9. Pancreatectomy: A surgical procedure where doctors remove all or part of the pancreas.
10. Whipple procedure: The Whipple procedure is an intense surgical procedure that involves removing part of the stomach, the duodenum, head of the pancreas, part of the bile duct, gallbladder, and lymph nodes in the area of the pancreas.
Other Relevant Terms
When you’re diagnosed with pancreatic cancer, you’re not only forced to learn terms related to the diagnosis and treatment of disease, but also those related to genetics, survival, and supportive therapies. Here are a handful of standouts.
11. CA 19–9: CA stands for carbohydrate antigen. Antigens are protein substances on the surface of cells that our immune system recognizes as a potential threat. CA 19–9 is a specific type of antigen that cancerous cells release into the bloodstream. This can serve as a marker of cancer activity. Elevated levels of CA 19–9 in the blood can sometimes be a sign of colorectal or pancreatic cancer. Higher-than-normal CA 19–9 levels are also linked to other conditions, such as gallstones, pancreatitis, and cirrhosis.
12. Clinical trial: A clinical trial is a type of research study that uses human volunteers to advance medical research. These trials not only investigate how safe and effective tests and treatments are, but in the case of pancreatic cancer, they may also offer the best chance for long-term survival.
13. Inherited mutations: Certain inherited changes, or mutations, can help explain why pancreatic cancer runs in certain families. About 10 percent of pancreatic cancers result from inherited mutations. Examples include familial breast cancer genes (BRCA1 and BRCA2), familial atypical multiple mole melanoma (FAMMM) syndrome, hereditary nonpolyposis colon cancer (HNPCC; Lynch syndrome), and Peutz-Jeghers syndrome.
14. Margins: Margins indicate the edge of the tissue removed during surgery for cancer. The margins are “clear” when there’s no evidence of cancerous cells at the edge of the tissue.

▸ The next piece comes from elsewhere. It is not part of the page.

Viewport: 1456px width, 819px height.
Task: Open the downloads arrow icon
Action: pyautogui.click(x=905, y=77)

15. Minimal residual disease (MRD): MRD means that there are only a very small number of cancerous cells left in the body after treatment — cells that can’t be seen even with a microscope.
16. Pancreatic enzymes: Pancreatic enzymes break down food so your body can absorb calories and nutrients. If part of your pancreas has been removed, or if the tumor is preventing the flow of pancreatic enzymes to the small intestine, you may not make enough enzymes to break down your food — a dilemma that affects about one-third of pancreatic cancer patients.

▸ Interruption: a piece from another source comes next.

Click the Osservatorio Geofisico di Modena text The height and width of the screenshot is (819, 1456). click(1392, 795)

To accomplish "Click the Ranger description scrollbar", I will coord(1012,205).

17. Port: A port is a small metal or plastic disc that sits under the skin and acts as an entry point for chemotherapy. A catheter (a soft, thin tube) connects the port to a large vein so your chemotherapy medication can be delivered seamlessly through a special needle that fits right into the port. Your doctor can also draw blood right through the port.
18. Palliative care: Palliative care focuses on improving your quality of life during all stages of treatment. This includes relief of symptoms of the illness and the treatment, help in understanding your disease and diagnosis, help meeting your treatment goals, and support in finding ways for you to to cope with your illness.